Anna bent her head devoutly.

“What brings you up this high?” Heilant, hands laced, gave him a wry smile. He meant the word in every sense, undoubtedly. How quickly men put on the manners of their stations: he too, no less than Heilant.

“Saint Bildnis knew to choose the finest view,” he answered. “One dear to every child of Mainz.”

“Indeed,” said Heilant.

“I don’t imagine you’ll enjoy it long though — will you?” Laconically he needled him. He had no doubt the monk had fingered them to his superiors. Yet he felt calm, almost relieved: the word was out, yet they had dodged the worst. “There is a parish in your future, I am certain,” he told Heilant almost gaily.

“Perhaps.” Heilant looked strangely at him. “Some of us must do as we are told.”

“I am no freer.”

“Oh, no?” Heilant cocked one eyebrow. “You do quite well there, in your little workshop.”

Anna glanced between them, sensing all that was unsaid, and Peter squeezed her hand.

“I mind my business,” he said softly.

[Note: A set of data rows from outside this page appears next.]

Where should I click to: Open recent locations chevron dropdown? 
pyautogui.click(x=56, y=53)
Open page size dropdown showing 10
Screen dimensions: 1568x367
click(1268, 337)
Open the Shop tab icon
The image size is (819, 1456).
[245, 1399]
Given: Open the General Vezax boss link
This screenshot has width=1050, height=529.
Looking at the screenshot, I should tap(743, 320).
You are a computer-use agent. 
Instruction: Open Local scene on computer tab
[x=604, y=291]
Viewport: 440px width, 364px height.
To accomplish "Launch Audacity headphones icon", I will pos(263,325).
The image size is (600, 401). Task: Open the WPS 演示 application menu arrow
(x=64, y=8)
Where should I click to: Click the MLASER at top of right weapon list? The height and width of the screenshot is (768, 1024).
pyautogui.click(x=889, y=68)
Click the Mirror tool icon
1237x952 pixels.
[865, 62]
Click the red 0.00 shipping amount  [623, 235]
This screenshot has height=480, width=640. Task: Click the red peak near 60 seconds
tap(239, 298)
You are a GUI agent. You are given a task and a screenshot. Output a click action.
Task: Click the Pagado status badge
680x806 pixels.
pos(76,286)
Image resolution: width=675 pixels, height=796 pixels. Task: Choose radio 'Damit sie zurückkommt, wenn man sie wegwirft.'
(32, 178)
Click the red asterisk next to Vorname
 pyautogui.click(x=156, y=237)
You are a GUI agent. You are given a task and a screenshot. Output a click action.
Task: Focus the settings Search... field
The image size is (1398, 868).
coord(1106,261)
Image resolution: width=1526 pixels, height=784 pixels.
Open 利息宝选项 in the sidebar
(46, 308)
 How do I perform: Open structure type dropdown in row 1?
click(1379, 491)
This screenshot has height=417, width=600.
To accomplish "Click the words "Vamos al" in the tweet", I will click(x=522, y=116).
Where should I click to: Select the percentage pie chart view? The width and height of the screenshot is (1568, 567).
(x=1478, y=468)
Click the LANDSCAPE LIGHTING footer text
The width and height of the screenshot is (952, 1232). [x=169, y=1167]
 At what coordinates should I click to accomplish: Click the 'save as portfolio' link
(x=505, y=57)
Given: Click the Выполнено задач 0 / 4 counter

The world would know at last. In six more weeks the truth of what they did would dazzle the whole Rhineland.

“Quite lucrative, that business.” Heilant’s voice was odious.

Sharply Peter said, “You’ve done enough. Leave it alone.”

“Unless”—the full lips lifted in a taunting smile—“you’re not apprised — have not been cut in on the latest?” The man was like a snake, coiled up and waiting on the sunbaked road. Peter shook his head and tasted bile; he tucked his love’s hand in his arm and turned to go.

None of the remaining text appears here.